Records from a data collection
>>

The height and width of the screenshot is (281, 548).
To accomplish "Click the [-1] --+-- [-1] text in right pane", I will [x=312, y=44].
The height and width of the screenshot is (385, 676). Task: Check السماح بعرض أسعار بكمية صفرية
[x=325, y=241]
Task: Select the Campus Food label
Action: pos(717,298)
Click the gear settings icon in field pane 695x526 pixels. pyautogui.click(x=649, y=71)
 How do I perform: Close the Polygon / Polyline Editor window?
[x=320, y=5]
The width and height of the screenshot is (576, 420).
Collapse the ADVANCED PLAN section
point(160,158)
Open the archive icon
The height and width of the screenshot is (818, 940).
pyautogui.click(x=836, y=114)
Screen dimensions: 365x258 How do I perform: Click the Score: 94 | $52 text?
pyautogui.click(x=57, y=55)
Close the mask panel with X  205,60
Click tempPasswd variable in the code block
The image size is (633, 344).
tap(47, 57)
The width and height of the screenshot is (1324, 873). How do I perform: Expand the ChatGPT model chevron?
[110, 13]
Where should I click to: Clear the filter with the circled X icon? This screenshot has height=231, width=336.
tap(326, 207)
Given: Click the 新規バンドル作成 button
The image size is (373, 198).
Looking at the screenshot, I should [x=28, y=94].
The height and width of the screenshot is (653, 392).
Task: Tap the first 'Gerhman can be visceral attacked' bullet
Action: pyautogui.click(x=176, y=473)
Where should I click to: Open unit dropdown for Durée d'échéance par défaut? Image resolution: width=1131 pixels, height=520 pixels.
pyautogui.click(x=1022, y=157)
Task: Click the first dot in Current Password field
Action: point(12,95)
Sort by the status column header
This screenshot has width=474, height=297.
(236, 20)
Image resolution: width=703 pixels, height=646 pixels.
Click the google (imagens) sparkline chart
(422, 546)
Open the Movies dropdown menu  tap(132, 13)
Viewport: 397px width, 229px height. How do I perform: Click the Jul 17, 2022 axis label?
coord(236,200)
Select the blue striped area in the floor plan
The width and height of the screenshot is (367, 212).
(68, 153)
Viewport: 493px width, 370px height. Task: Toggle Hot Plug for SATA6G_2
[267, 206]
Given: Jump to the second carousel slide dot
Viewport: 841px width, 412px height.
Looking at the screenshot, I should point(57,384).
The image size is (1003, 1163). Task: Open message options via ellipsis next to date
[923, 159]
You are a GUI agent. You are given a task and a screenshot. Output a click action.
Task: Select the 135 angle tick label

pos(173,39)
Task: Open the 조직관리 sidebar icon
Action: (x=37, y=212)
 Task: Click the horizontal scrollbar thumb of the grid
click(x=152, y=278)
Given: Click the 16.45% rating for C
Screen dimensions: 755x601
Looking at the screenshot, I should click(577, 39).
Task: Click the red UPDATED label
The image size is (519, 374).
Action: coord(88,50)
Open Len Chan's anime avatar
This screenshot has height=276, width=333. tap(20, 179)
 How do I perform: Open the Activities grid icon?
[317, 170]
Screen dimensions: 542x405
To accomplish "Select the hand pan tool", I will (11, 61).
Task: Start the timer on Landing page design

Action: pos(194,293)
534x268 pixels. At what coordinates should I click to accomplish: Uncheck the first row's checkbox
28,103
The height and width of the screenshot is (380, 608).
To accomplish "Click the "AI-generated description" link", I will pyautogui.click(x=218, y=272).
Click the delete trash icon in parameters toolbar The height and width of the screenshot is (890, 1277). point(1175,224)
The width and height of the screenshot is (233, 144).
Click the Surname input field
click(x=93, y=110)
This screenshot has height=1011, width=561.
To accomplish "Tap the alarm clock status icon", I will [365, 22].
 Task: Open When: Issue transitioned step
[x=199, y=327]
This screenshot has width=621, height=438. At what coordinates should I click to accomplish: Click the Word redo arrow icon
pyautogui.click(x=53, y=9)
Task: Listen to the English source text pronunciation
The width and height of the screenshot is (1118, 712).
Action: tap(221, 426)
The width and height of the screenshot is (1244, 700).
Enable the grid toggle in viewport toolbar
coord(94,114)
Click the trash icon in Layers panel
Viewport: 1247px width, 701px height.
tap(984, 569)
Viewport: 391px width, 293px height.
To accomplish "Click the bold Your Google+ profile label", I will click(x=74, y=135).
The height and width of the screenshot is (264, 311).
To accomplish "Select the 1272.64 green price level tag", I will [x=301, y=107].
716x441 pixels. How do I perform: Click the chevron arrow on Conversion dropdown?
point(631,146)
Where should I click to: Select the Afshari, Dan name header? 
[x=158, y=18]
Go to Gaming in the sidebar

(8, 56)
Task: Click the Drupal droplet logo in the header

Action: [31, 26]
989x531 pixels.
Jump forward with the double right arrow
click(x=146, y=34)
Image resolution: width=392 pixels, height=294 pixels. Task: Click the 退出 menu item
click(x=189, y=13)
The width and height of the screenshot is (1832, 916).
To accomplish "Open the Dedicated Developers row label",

<<

THE PROBLEM:
Counting every line of the entries that holds the word "will", report the total and no other text.

REPLY:
6